Conclusion: What This Means for Economic Developers
As the semiconductor industry evolves, economic developers play a critical role in shaping where and how expansion occurs. Their ability to negotiate effectively with businesses and highlight community assets can directly influence site selection outcomes.
Key takeaways include:
- Look Beyond “Home Run” Projects: Not every opportunity will be a multi-billion-dollar level investment. Tier 2 suppliers often present more realistic, attainable projects that provide high-quality jobs and strengthen regional supply chains.

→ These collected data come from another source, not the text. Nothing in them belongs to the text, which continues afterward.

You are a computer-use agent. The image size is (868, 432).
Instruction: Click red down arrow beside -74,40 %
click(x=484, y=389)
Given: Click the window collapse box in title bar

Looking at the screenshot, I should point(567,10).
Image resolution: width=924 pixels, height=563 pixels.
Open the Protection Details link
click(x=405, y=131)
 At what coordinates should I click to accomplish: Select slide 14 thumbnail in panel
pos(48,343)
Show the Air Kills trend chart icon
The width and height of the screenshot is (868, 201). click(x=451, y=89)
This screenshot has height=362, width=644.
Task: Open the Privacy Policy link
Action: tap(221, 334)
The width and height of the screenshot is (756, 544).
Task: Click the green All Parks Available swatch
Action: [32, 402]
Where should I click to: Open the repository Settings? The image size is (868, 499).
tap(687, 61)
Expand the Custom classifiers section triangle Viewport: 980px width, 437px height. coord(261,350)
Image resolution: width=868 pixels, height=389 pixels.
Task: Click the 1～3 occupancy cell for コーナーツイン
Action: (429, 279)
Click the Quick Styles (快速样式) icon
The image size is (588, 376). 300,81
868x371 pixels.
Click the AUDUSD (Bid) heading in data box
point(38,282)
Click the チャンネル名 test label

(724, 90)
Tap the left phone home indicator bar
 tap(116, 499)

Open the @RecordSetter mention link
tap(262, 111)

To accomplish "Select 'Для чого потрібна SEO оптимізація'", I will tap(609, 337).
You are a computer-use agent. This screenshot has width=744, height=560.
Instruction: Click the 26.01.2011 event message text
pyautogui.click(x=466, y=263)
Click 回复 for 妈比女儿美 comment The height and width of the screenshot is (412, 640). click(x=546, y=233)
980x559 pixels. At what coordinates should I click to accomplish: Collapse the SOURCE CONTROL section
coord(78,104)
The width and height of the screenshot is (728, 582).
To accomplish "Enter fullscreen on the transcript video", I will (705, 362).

Preparing for these opportunities allows surrounding communities to capture complementary investments tied to major Tier 1 projects.
- Build a Collaborative Workforce Ecosystem: A layered talent pipeline that spans short-term certifications to advanced degrees will be a deciding factor for both Tier 1 and Tier 2 businesses.
- Prioritize Real Estate Readiness and Infrastructure Investment: Communities with shovel-ready sites and adequate infrastructure are better positioned to attract investment. Proactive planning sends a strong signal to companies that the community is prepared to support growth.